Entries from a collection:
====
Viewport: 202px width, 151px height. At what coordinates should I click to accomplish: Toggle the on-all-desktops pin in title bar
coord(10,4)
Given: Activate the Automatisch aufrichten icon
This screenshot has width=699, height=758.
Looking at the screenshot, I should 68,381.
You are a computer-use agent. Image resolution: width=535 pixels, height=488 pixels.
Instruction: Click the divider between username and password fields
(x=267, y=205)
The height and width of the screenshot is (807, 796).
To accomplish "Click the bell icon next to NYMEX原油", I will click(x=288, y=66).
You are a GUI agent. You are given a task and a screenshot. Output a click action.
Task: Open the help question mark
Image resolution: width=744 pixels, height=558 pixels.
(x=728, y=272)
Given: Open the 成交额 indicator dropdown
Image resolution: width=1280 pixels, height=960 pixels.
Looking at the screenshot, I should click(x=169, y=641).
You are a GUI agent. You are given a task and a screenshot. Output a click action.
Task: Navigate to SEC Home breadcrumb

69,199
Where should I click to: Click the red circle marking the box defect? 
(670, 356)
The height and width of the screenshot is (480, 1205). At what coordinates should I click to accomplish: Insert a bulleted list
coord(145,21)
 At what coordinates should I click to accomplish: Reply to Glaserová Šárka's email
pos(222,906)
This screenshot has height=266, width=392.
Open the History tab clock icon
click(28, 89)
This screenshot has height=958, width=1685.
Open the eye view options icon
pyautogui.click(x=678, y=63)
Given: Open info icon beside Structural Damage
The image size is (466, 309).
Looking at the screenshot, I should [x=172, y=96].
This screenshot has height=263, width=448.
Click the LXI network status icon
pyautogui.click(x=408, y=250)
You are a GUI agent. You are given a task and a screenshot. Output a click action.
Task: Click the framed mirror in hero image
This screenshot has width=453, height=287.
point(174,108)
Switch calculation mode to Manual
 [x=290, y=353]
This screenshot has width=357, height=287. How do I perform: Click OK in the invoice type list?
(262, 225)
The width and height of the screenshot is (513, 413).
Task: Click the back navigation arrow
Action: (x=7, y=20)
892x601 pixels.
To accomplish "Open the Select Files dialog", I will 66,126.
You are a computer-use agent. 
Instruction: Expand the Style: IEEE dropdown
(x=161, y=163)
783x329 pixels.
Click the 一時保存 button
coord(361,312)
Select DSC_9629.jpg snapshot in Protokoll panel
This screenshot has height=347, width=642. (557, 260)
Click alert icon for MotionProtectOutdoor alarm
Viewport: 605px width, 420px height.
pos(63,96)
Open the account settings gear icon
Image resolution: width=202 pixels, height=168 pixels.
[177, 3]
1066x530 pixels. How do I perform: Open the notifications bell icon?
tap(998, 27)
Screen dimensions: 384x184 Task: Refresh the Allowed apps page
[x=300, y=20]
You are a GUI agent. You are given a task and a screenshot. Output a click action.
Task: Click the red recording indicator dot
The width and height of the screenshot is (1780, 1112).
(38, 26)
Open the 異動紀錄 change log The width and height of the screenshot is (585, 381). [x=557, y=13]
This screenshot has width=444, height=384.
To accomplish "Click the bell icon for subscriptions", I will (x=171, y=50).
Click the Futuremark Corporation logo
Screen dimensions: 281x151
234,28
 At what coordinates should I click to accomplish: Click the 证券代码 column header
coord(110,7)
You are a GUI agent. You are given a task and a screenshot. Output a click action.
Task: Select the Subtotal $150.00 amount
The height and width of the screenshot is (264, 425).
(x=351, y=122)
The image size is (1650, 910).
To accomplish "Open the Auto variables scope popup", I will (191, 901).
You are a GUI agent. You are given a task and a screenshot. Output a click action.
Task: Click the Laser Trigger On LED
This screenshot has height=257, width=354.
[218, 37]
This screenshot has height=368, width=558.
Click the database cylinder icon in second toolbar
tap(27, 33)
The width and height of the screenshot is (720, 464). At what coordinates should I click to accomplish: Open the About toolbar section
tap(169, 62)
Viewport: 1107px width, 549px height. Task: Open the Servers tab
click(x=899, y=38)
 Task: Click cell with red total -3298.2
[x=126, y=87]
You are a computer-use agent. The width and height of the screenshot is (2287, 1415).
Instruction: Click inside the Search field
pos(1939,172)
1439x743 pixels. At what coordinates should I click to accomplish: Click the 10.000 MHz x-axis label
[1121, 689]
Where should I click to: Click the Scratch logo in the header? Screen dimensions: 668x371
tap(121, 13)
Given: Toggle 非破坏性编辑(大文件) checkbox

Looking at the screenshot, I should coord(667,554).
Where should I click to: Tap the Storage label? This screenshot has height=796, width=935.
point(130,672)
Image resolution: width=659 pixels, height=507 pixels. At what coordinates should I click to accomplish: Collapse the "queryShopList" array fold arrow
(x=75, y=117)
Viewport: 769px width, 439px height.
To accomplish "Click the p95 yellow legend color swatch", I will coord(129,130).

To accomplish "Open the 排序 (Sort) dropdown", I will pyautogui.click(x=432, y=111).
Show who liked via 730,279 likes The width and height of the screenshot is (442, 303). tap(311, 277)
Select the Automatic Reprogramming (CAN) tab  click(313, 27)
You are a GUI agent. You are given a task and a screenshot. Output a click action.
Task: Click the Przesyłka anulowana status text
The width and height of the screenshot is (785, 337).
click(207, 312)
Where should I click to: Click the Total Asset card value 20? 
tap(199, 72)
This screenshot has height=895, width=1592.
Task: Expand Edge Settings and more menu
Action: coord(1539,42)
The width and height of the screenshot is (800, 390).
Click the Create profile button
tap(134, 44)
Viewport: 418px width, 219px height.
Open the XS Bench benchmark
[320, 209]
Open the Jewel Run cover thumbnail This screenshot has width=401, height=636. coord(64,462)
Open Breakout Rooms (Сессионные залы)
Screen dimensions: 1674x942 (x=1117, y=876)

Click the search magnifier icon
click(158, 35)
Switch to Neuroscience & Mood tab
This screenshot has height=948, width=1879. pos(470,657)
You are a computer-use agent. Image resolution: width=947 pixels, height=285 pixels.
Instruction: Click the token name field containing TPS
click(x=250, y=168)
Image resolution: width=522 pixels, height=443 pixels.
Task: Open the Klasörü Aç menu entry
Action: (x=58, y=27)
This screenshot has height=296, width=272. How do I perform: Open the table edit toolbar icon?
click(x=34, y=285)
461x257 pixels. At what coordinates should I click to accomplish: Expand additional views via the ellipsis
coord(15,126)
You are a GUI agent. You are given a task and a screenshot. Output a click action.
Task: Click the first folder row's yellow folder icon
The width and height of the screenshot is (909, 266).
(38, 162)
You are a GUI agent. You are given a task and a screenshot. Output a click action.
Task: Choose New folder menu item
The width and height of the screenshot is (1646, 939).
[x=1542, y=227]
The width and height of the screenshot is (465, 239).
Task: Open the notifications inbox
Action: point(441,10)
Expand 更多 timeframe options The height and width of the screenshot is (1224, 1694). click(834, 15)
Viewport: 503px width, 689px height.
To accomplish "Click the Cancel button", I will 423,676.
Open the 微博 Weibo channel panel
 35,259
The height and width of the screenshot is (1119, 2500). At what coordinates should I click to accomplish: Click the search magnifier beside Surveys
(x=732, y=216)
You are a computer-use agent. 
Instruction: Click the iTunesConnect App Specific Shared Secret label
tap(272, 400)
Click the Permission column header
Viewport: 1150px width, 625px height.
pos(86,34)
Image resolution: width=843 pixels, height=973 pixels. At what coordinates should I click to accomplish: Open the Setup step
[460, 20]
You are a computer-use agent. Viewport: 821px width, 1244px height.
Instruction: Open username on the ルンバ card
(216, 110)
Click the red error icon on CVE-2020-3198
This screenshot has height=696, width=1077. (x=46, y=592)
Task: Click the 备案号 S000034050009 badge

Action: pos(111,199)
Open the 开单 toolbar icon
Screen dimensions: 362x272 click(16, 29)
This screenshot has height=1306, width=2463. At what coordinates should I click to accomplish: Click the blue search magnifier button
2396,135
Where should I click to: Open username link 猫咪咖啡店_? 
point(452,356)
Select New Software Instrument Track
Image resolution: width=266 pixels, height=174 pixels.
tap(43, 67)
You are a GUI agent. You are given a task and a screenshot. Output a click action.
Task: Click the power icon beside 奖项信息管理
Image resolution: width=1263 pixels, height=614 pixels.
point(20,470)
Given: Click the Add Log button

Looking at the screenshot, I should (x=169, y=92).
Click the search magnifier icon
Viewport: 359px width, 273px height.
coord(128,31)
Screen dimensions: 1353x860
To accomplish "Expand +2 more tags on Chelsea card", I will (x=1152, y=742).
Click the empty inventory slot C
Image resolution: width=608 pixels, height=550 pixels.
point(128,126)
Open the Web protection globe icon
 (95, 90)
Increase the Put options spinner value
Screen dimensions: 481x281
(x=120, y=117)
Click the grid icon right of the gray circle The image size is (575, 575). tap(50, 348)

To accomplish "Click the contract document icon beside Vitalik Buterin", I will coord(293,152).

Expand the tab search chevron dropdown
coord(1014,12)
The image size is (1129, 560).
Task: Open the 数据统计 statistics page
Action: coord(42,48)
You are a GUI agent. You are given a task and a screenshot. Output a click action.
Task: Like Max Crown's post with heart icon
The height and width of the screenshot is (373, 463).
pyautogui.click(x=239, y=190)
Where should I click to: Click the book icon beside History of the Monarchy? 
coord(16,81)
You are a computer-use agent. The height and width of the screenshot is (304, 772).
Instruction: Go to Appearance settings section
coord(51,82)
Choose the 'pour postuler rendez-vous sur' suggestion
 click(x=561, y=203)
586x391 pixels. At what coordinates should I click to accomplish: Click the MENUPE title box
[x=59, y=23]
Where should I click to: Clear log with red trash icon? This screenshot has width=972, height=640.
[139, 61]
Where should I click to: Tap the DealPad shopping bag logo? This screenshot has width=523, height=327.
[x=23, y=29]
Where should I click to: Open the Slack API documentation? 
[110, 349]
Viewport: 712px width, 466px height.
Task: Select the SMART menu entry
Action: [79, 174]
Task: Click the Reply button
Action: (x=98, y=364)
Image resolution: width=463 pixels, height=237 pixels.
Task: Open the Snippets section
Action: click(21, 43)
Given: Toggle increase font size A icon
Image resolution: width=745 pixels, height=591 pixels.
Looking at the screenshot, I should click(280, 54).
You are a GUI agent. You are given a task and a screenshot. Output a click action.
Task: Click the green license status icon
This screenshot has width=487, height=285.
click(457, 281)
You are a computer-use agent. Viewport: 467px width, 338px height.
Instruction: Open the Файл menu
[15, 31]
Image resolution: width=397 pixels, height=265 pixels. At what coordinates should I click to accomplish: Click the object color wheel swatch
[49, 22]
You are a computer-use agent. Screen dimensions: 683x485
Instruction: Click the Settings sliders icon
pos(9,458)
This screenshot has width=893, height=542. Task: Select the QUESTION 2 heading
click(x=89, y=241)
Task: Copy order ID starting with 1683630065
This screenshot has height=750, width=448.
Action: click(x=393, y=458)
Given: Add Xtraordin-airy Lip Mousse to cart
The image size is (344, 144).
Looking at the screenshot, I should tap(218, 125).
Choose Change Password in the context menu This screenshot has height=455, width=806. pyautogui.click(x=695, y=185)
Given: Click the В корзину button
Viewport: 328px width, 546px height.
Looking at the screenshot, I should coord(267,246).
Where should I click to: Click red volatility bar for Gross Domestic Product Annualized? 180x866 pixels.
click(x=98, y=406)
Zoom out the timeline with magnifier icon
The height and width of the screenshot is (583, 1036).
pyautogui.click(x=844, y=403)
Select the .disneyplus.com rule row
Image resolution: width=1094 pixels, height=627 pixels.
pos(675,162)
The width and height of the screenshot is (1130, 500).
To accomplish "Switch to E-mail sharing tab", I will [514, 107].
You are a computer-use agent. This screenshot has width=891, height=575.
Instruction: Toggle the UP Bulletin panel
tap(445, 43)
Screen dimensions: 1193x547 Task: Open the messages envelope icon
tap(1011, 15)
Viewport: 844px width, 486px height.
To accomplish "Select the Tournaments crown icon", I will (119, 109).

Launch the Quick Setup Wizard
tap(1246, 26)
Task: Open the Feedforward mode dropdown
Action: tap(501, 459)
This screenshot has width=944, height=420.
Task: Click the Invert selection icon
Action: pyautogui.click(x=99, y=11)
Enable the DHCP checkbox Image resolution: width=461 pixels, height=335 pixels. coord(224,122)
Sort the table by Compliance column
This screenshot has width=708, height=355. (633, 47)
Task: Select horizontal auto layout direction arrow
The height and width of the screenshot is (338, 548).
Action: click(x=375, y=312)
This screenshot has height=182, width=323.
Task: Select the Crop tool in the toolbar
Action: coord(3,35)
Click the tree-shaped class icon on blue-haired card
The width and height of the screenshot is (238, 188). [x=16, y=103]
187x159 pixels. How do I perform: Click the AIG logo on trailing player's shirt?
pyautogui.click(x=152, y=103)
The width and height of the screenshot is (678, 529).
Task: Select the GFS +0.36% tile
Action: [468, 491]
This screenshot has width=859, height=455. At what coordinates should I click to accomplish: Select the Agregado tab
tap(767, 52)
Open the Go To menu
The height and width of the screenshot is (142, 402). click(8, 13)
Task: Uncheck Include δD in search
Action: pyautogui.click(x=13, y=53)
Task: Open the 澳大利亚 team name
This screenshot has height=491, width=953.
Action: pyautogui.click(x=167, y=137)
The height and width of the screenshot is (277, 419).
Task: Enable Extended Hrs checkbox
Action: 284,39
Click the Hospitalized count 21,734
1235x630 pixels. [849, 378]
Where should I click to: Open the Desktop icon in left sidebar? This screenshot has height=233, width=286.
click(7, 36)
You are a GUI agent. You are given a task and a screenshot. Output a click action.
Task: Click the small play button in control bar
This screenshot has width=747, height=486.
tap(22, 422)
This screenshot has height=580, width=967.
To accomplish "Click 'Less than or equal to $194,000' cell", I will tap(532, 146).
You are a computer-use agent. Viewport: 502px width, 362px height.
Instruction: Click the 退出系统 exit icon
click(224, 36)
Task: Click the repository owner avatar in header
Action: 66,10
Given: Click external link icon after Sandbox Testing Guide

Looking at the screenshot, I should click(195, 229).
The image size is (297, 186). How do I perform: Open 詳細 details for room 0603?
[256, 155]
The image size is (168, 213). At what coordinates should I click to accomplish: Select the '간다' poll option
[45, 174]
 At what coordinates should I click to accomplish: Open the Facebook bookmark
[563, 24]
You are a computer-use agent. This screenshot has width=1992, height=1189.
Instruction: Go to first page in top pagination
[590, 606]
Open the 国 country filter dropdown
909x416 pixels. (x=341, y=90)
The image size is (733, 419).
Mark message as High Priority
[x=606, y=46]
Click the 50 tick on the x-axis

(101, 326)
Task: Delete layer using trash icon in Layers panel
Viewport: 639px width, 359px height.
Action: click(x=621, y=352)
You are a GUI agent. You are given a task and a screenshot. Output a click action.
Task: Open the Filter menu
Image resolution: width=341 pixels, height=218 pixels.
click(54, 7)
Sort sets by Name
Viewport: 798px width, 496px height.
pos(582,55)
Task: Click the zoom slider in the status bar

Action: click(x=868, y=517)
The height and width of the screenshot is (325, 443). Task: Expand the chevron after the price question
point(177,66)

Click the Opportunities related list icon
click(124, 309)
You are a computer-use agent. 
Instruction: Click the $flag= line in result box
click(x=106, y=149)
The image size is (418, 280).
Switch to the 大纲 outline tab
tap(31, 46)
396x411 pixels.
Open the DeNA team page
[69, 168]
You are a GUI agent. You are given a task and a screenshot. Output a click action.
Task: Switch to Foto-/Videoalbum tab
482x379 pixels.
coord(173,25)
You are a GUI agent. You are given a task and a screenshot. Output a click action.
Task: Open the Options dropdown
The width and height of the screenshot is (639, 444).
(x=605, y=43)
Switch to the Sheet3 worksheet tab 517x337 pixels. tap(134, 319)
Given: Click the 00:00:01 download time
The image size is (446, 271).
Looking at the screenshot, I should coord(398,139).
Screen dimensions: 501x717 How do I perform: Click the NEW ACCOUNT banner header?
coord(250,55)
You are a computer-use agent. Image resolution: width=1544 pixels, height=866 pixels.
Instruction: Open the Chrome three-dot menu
====
### WRITTEN TASK
Rewrite the entries from the start through the line containing "(x=728, y=272)", swapping "Image resolution" for "Screen size" and keeping everything else unchanged.

### OUTPUT FOR THIS TASK
Viewport: 202px width, 151px height. At what coordinates should I click to accomplish: Toggle the on-all-desktops pin in title bar
coord(10,4)
Given: Activate the Automatisch aufrichten icon
This screenshot has width=699, height=758.
Looking at the screenshot, I should 68,381.
You are a computer-use agent. Screen size: width=535 pixels, height=488 pixels.
Instruction: Click the divider between username and password fields
(x=267, y=205)
The height and width of the screenshot is (807, 796).
To accomplish "Click the bell icon next to NYMEX原油", I will click(x=288, y=66).
You are a GUI agent. You are given a task and a screenshot. Output a click action.
Task: Open the help question mark
Screen size: width=744 pixels, height=558 pixels.
(x=728, y=272)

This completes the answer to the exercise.